One of the trickiest things about working from home is actually also one of the trickiest things about working in an office. Efficiency is a challenge no matter if you’re in a cubicle farm with a dozen co-workers crammed into the stalls around you or you’re logging in from a home office with a cat in your lap and a kid in the kitchen.
When working remotely, though, you might as well consider yourself as something like a tightrope walker. You are truly up in the rare air of the big top without a net below. In an office, you don’t always have to be working at maximum efficiency when it comes to communications, addressing work projects, and so forth. Sure, it helps. But when you’re on site, there are loads of easy options for face-to-face meetings, wandering into the next office for a pep talk, or simply grabbing lunch with your coworkers and coming to grips with a big assignment. Osmosis is a real thing in the office world.

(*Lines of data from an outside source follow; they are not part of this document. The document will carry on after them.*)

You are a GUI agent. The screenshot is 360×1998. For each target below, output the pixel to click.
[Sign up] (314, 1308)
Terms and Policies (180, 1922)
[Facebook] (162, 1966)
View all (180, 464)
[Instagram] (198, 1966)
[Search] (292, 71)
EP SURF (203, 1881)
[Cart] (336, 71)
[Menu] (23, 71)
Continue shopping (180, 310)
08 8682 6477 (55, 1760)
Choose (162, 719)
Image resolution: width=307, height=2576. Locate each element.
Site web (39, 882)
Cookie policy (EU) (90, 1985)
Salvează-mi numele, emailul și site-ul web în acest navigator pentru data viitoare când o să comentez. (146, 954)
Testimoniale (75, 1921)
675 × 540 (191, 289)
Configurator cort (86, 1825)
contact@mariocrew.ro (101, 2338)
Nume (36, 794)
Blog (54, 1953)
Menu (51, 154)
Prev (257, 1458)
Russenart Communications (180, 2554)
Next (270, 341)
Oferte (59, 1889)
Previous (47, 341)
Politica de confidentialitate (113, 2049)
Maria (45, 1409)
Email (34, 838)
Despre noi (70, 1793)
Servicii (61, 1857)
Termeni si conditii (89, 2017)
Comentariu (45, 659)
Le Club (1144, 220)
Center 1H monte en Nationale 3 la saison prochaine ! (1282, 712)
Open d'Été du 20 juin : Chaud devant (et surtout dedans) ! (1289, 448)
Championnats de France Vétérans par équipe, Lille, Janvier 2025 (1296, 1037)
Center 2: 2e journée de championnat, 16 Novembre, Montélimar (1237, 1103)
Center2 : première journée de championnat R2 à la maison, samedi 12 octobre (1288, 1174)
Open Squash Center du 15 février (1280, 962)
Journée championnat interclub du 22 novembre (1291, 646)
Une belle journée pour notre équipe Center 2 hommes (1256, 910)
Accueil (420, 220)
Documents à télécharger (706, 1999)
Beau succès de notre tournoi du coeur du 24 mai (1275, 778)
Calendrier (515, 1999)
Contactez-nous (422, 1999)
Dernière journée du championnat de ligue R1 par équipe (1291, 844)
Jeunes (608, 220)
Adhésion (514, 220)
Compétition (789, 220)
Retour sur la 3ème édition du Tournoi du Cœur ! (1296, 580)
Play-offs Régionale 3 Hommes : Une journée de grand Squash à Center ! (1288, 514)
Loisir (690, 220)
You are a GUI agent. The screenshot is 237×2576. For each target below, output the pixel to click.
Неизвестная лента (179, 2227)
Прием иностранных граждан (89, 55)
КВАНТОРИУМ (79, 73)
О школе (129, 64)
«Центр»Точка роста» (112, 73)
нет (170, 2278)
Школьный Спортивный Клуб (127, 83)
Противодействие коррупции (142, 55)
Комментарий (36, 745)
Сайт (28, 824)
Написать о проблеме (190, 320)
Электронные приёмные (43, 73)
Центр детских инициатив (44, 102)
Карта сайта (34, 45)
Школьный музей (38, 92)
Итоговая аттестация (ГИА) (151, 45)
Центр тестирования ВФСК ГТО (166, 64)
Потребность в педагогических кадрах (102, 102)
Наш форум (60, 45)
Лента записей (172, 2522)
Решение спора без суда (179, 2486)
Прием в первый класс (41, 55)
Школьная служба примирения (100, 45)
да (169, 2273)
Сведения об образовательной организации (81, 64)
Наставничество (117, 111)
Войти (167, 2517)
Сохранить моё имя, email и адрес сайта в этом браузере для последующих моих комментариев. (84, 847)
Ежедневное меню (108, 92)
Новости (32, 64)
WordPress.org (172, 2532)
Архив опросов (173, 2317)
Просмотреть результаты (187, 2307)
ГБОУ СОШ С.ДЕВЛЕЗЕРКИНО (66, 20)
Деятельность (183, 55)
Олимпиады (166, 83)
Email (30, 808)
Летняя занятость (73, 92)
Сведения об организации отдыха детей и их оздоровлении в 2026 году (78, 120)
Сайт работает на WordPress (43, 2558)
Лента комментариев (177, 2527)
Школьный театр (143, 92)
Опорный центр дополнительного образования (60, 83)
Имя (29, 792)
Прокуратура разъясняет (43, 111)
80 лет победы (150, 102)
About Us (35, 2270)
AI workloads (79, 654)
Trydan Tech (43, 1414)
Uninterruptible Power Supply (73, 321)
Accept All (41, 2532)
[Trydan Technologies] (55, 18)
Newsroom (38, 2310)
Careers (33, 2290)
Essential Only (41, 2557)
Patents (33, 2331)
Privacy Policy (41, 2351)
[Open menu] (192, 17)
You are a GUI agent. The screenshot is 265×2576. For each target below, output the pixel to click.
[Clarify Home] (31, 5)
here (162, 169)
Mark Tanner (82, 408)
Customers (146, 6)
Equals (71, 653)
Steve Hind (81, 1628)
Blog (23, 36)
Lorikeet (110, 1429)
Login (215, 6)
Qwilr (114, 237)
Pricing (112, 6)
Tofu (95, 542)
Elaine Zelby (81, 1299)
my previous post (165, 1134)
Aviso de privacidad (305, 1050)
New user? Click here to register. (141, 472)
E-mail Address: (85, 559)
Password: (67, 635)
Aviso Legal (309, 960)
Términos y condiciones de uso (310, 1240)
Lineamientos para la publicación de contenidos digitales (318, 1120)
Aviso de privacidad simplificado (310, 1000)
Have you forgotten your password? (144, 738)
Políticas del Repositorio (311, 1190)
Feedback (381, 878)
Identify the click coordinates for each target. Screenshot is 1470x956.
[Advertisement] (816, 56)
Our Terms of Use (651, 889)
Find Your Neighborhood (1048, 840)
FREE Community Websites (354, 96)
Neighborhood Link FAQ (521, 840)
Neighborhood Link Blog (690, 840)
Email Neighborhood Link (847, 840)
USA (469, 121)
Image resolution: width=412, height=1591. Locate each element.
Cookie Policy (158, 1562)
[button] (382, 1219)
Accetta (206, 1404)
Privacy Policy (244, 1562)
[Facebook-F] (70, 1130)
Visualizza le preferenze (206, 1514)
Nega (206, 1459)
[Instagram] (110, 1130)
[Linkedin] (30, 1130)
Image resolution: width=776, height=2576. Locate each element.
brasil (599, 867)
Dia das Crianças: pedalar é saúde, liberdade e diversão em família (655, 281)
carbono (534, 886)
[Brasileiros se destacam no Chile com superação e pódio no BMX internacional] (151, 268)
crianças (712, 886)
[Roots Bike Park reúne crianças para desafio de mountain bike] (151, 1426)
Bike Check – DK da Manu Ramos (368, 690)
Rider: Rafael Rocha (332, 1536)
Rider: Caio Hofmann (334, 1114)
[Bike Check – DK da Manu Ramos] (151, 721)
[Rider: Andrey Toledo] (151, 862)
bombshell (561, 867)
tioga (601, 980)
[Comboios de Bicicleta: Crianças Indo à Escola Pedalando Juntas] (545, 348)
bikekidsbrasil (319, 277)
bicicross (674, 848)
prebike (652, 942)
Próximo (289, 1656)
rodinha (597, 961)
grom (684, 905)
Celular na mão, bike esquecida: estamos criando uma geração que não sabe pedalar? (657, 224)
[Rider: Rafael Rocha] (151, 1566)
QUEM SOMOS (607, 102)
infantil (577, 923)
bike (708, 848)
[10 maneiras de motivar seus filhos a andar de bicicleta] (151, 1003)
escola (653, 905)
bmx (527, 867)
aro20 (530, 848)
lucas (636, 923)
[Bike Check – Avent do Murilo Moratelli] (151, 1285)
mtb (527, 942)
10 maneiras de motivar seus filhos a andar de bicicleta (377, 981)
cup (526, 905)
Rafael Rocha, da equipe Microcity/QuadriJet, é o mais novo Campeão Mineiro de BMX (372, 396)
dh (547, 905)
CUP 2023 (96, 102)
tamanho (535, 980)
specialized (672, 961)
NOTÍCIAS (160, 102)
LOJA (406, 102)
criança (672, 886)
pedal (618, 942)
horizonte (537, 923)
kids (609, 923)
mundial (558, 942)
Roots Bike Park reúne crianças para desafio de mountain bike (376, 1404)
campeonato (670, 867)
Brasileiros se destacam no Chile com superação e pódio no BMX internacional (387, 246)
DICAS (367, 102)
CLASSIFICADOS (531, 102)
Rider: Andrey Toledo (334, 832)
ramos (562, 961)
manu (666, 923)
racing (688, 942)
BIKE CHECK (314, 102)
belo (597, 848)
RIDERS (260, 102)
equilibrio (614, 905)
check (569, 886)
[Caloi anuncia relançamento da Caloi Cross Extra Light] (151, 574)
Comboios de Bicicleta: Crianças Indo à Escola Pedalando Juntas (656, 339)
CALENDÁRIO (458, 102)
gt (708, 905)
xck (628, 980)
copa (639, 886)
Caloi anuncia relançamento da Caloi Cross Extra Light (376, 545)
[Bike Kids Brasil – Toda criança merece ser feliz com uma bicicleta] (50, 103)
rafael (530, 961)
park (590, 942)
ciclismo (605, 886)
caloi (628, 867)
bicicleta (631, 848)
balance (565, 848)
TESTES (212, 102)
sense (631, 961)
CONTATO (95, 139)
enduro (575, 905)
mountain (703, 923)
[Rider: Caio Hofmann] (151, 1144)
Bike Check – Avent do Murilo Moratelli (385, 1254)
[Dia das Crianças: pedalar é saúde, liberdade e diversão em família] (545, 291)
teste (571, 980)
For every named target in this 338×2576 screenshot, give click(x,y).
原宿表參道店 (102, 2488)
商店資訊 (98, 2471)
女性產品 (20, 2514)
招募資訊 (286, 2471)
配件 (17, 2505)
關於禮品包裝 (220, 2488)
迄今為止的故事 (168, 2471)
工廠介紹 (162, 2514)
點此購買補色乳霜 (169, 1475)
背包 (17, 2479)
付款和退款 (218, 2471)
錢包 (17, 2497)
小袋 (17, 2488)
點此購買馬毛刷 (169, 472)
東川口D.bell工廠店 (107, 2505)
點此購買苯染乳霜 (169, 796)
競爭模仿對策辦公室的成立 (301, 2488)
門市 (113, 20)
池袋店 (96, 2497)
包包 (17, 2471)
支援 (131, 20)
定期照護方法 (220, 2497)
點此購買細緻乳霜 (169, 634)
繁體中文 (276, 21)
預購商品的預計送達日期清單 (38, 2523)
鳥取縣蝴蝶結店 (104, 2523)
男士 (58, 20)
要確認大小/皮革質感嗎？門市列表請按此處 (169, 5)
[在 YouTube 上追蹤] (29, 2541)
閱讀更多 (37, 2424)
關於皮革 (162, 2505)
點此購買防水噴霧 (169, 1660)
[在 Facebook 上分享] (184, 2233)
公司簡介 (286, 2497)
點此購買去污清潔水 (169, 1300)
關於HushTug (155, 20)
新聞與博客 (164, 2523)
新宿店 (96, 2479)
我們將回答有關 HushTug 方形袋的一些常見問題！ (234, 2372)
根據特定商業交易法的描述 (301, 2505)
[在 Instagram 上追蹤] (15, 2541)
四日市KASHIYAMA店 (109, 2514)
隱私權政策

At home, forget it. A lot of the supports of the in-office environment just aren’t available when you are on your own at home. So this means that you need to take advantage of the tech tools on offer for remote workers today.
First up is a good way to facilitate communication. Forget about email and texting. While both may be great for quick queries, they don’t let you really talk, or focus your conversations around a specific task or set of tasks. For this you need something a little more robust, like Slack, Microsoft Teams, Hangouts Chat, Discord, or one of the many other popular team messaging programs out there.
One potential caveat? Letting things get complicated with too many channels or groups. Assess what you’re doing every so often with your team, otherwise these programs can create conversations as convoluted and as impossible to follow as email threads.
Project management software is also vital. What you and your team here will employ will generally be the choice of your employer. Just make sure that you use whatever is provided here. While you of course still have to check in with your manager when working remotely, you need to rely on a digital assistant as well to keep you on track.
Remember, you can’t just wander into the next office to ask a question. So let your project management program guide you. Some of the best bets currently include Asana, Basecamp, Allthings, and nTask, all with varying features and costs.
Lastly, you need an online filing cabinet that everyone uses to track and share files. Chances are awfully good that you were using something like Google Drive, Dropbox, Box, or another cloud system even before you started working from home. But now that you’re not physically present in the office much or even at all, everyone on your team needs to rely on one resource. That way, everyone can be independent and efficient. Once more, remember that you can’t easily talk to your office neighbour if you’re looking for a particular document or image file.
In some ways, relying on tech tools as a remote worker is a little like being able to delegate authority. Be sure to embrace the desktop options that you need to be successful, as even though you may now be working from a home office hundreds or even thousands of miles from the HQ, you can’t afford to act like you’re completely on your own.